Wednesday, February 23, 2005

Read Their Eyes

I'm watching Bush's Europe trip, and I realize Mark Steyn's right. This isn't a new beginning. It's a farewell tour.

You won't see visits like this as often in the future. American presidents might make them once per term, that's it. Except for fly-ins to Davos or such places for special events.

The connection is broken. There's time for a little wistful nostalgia. Everyone's saying the nice words, but it's like the "I'm OK, you're OK talk" you have with someone after you've already broken up with them and you've divided up the books and the CDs and the car engine is running and you're saying good-bye for the last time.

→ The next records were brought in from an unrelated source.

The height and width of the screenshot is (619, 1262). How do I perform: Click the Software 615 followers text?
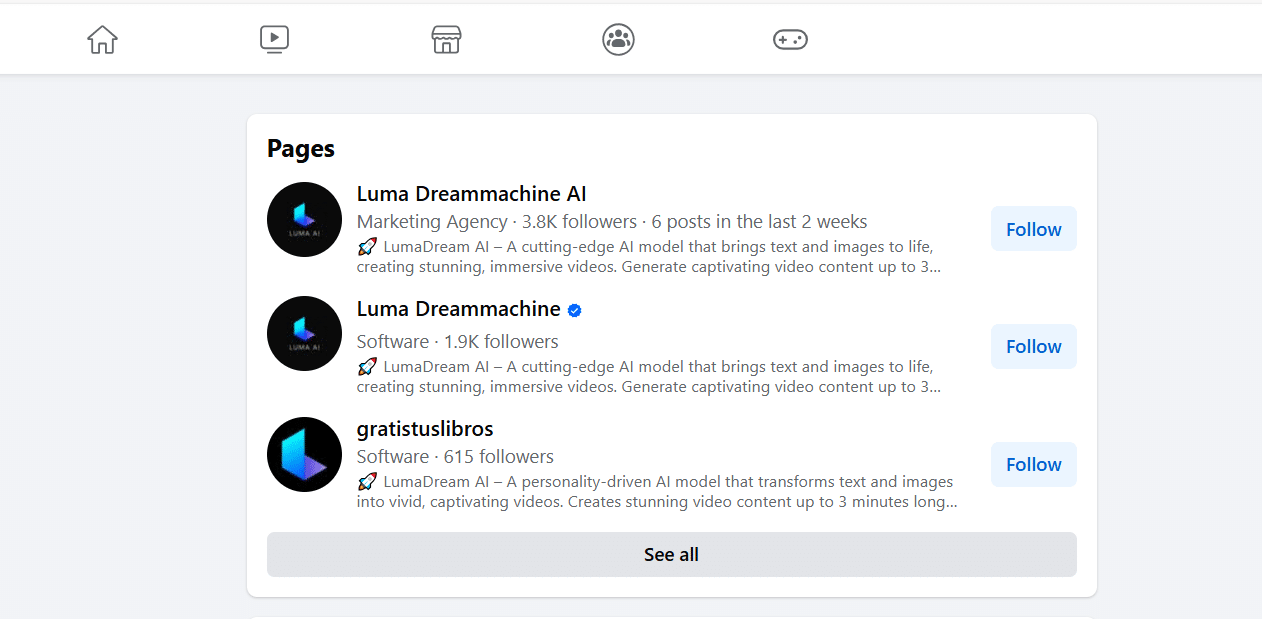(455, 457)
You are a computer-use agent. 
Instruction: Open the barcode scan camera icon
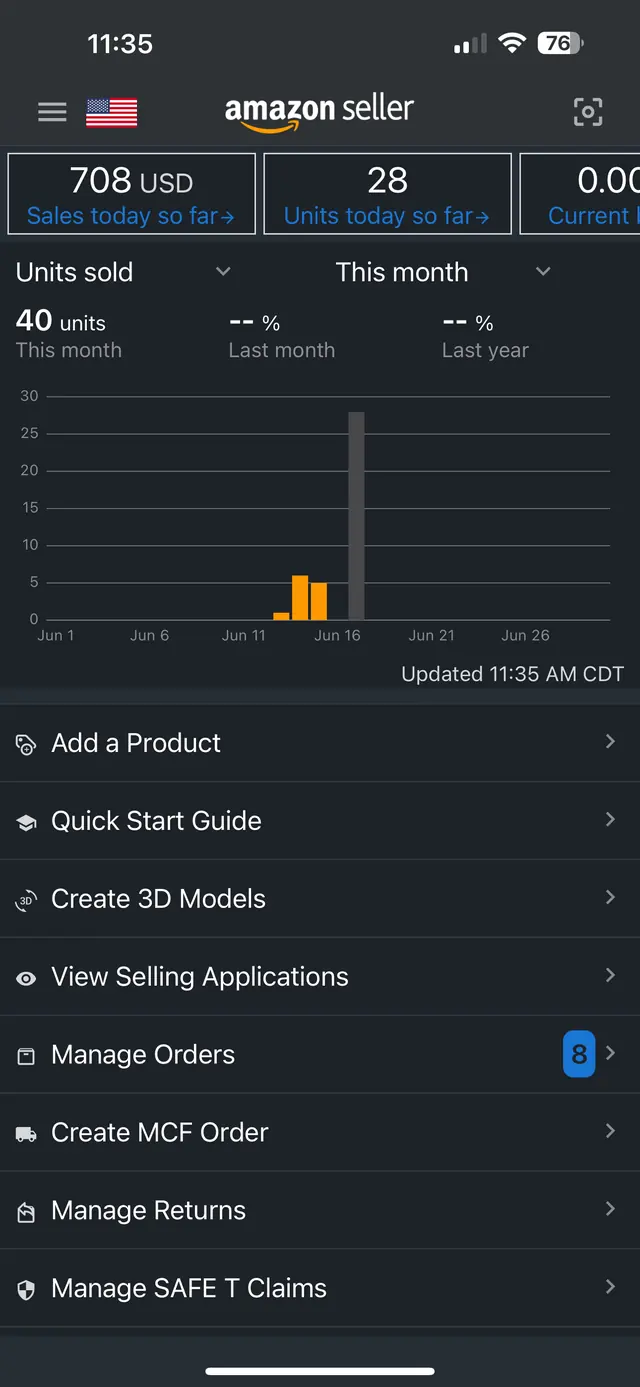tap(588, 112)
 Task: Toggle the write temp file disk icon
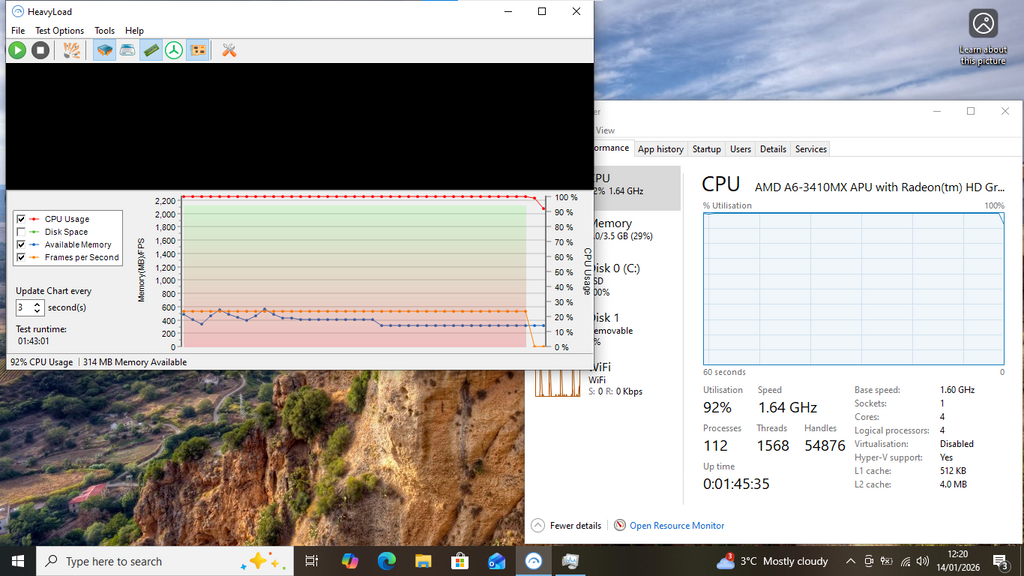[128, 50]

Nothing's really changed since 2003. Europe still hates what we're doing in Iraq, and they are going to make sure the U.N. does nothing in Darfur just to prove they can. They're going to do nothing, just to prove, through some perverse logic, the importance of the U.N.

Europe knows it's on borrowed time. Swamped with immigrants, with an abyssmal birthrate and a declining workforce that can't sustain its expensive entitlement network, it will be gone in a century. It's a lame-duck continent working on legacy. And look what it has chosen.

Europe has aligned itself with the nations everyone knows are the future rivals on the United States -- China and Iran. Aligned itself with them to the point of arming them with sophisticated weapons systems that will be used to kill us.

Europe isn't trying to prevent a nuclear-armed Iran. Europe wants a nuclear-armed Iran. Europe is playing the pitiful role of a distraction, to keep the U.S. from doing anything substantive for as long as it takes the Mullahs to build their big bombs.

Europe wants China to threaten Taiwan, Japan, South Korea, Singapore. I can think of no good reason for that, other than to eventually get a lot of young Americans killed. [And a lot of Asians, but, of course, it's only the dead Americans that Europe likes to see on its TV screens. Schadenfreude.]

No amount of kissy-kissy feel-good talk can mask that.

Europe has chosen sides. It chose the other side. This isn't about Bush. I'm glad my son got to see a little of the old place before it becomes too uncomfortably hostile for an American to set foot there.

80 percent of Germans think it's a mistake to try to spread democracy and freedom in the world. Bush is wrong. We no longer believe in the same things. Bush probably knows that by now.